Vleugel 58 was al die jaren een geweldige locatie voor modernistische schilder- of beeldhouwkunst. Het kon bogen op een gezellig auditorium met een fifties look en grote ruimtes die baadden in daglicht. Maar de opslag- of productieruimte en de galerijen waren na verloop van tijd niet altijd geschikt voor grootschalige installaties, video’s of ruimte-specifieke werken. De oude begijnhuisjes, die gebruikt werden als tentoonstellingsruimte en kantoren, voldeden ook niet langer aan de verwachtingen op vlak van hedendaags bezoekerscomfort.
Naar een nieuw tentoonstellingsgebouw
Tegen 2010 werd het duidelijk dat Z33 dringend nood had aan een ruimte die de huidige ambities beter zou inlossen. De locatie maakte het echter niet gemakkelijk om een oplossing te vinden.

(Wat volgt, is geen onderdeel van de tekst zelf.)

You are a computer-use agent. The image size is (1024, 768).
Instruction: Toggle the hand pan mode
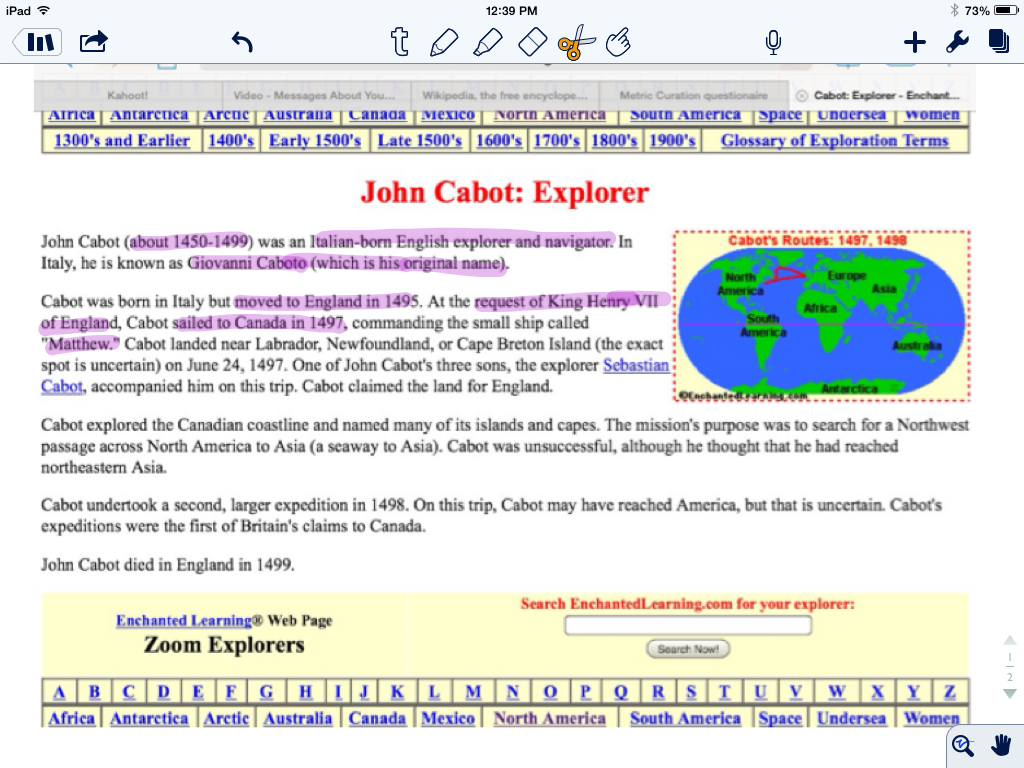[x=1001, y=745]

Het hele begijnhof— of toch zeker de buitenkant ervan — en de resten van de oude kerk in de tuin moesten immers bewaard blijven. Het is nooit de bedoeling geweest om Vleugel 58 te vervangen door een volledig nieuw gebouw, omdat het beschikt over mooie zalen met veel daglicht. In 2010 deed zich echter een mooie kans voor toen een aanpalend schoolgebouw, naast de bestaande vleugel, leeg kwam te staan. De provincie Limburg, die op dat moment nog de inrichtende macht was van Z33, kon het gebouw aankopen. Er werden plannen gemaakt om de inrichting uit te breiden op dit perceel, waarna Z33 de begijnhuisjes zou verlaten.
Hoe de nieuwe huisvesting zich tot het oude begijnhof en de tuin zou verhouden is lang een open vraag gebleven. Een toekomstige uitbreiding van Vleugel 58 moest een nieuwe interpretatie geven aan de relatie tussen het gebouw, de straat en ook de tuin. Maar de grootste uitdaging zou zijn om een passende aanvulling te ontwerpen voor de uitgesproken formele taal van Vleugel 58, en van de omringende middeleeuwse stadsvorm. Welke architectuur kan de uitgesproken vormentaal van ‘de Vleugel’ laten rijmen met de middeleeuwse stad? Is dat nodig, of moet je de breuken gewoon laten zien?
Ontwerp voor de stad
Z33 koos voor het voorstel van de Italiaanse architecte Francesca Torzo, wiens concept onlosmakelijk verbonden is met het omringende stadsweefsel. Deze link met de stad is zelfs essentieel. Natuurlijk heeft de omvang van het gebouw een enorme impact op de buurt. Maar het ontwerp maakt bepaalde keuzes die nog treffender zijn. Het meest in het oog springend is de gevel aan de Bonnefantenstraat, de toekomstige hoofdingang van het gebouw, die bijna volledig dicht is, buiten een enkele kleine insnijding in een grote, ononderbroken muur.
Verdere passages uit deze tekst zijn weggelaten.